Last week, my daughter’s chareidi school had a pre-Chanukah party in which the girls performed a number of songs on the holiday theme (or so I was told by my wife, who was allowed to attend; as a man, I was not). The songs were well known selections such as “Baruch Elokeinu she-beranu le-khvodo…” and “Ashreinu mah tov chelkeinu”. The themes of these songs was Jewish isolation and separatism.
I recently read several articles by Dr. Benjamin Brown, including “Rabbi E.M. Shach: Admiration of Spirit, Critique of Nationalism, and Political Involvement”. The thesis of the article is that this type of separatism was a pillar of R’ Shach’s worldview and politics.
Chanukah, in this way of thinking, celebrates the maintenance of the purity of the Jewish/ Torah way of life in the face of prevailing culture.

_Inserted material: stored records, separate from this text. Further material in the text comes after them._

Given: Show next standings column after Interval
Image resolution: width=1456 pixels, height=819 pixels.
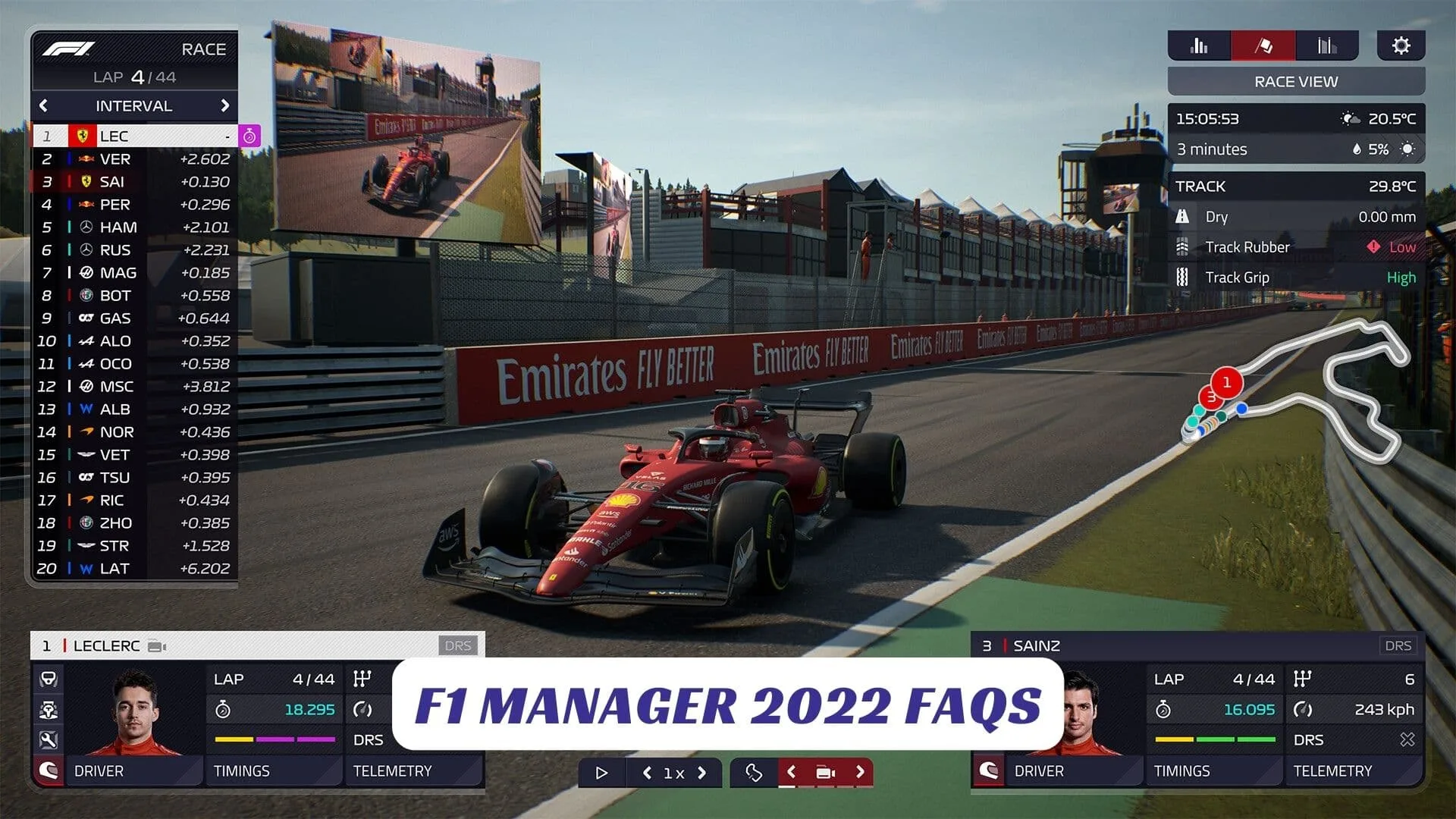Looking at the screenshot, I should (224, 105).
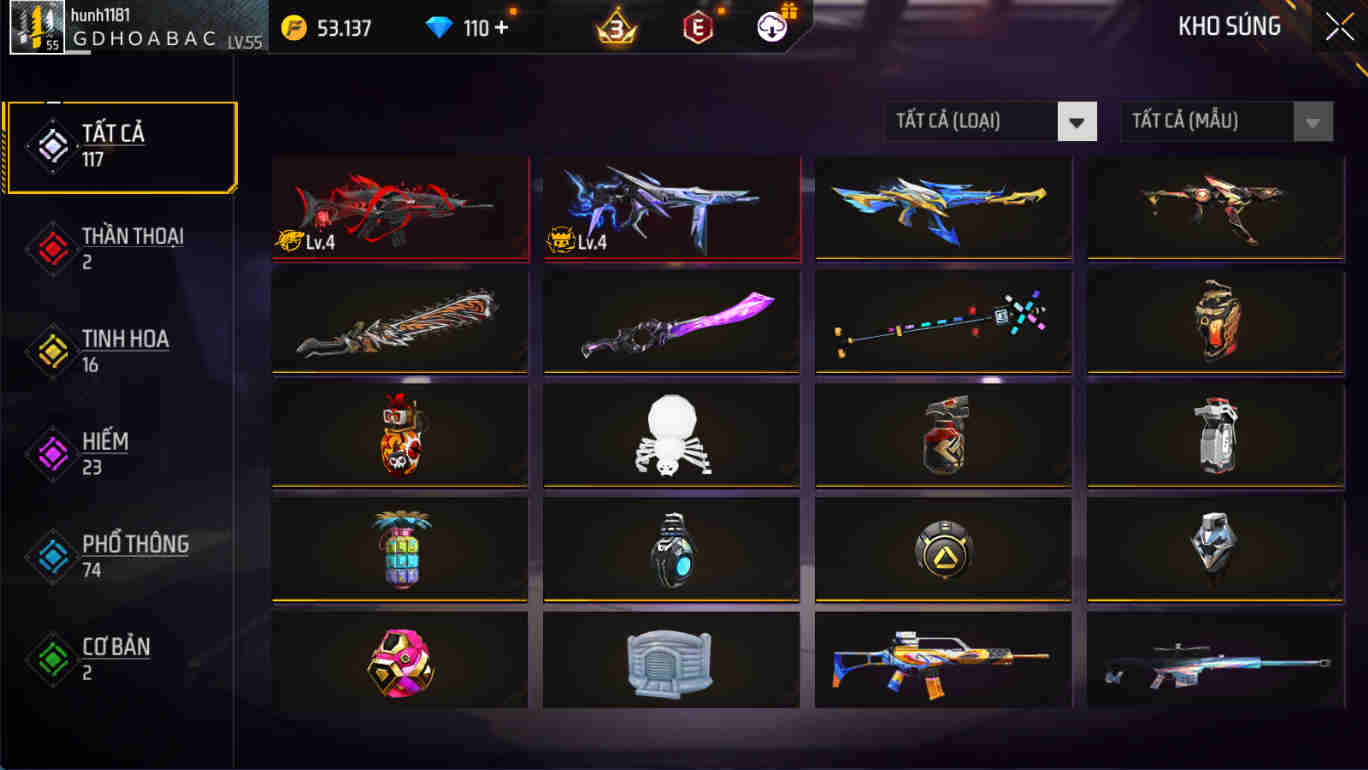Open the red 'E' elite event icon
The height and width of the screenshot is (770, 1368).
pyautogui.click(x=697, y=28)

As opposed to the Zionist celebration, which focuses on the external enemy of the Chanukah story, the Chareidi narrative highlights the internal enemies, the Hellenizing Jews, as the primary antagonists (a point which I satirized with an alternative story of the origin of the custom of spinning the dreidl here).

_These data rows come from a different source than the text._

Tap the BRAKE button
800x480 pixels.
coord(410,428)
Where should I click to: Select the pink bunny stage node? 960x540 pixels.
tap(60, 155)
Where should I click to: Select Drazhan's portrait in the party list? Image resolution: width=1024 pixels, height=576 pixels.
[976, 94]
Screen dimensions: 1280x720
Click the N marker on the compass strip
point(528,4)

Many of the themes of the holiday lend themselves easily to this approach – small lights in the face of overwhelming darkness, untouched flasks of pure oil, an obligation of the entire household as one, the idea of being surrounded by mitzvot, and the notable midrash that appears in Rashi on the leyning for the last day of Chanukah – “shelcha gedolah mi-shelahem, she-atah meitiv u-madlik et ha-neitrot” (“yours is superior to theirs, for you set up and light the candles”).

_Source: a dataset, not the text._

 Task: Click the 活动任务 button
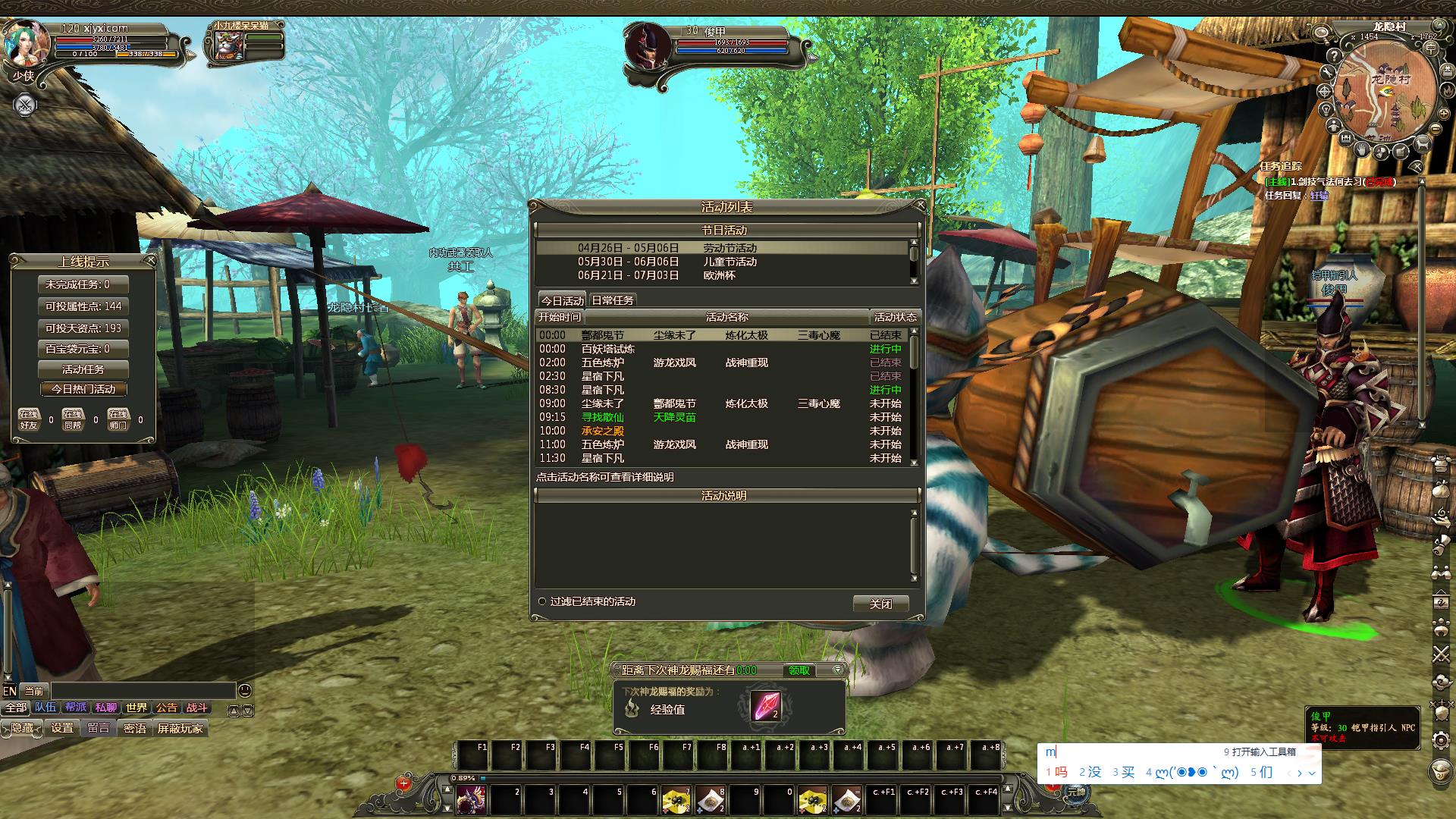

In truth, the themes of particularism and universalism have been in tension within Judaism for a very long time – even before the Chanukah story. I do not believe that it is possible to resolve the question of whether Judaism in universal or particularist in favor of one approach or the other. There is no doubt, though, that different groups of Jews have adopted attitudes all along the spectrum. The Chareidi approach strongly tends toward the particularist end of the spectrum. Like the Zionist celebration, this approach picks up on the elements of Chanukah that corroborate its fundamental narrative of radical cultrural/ religious isolationism.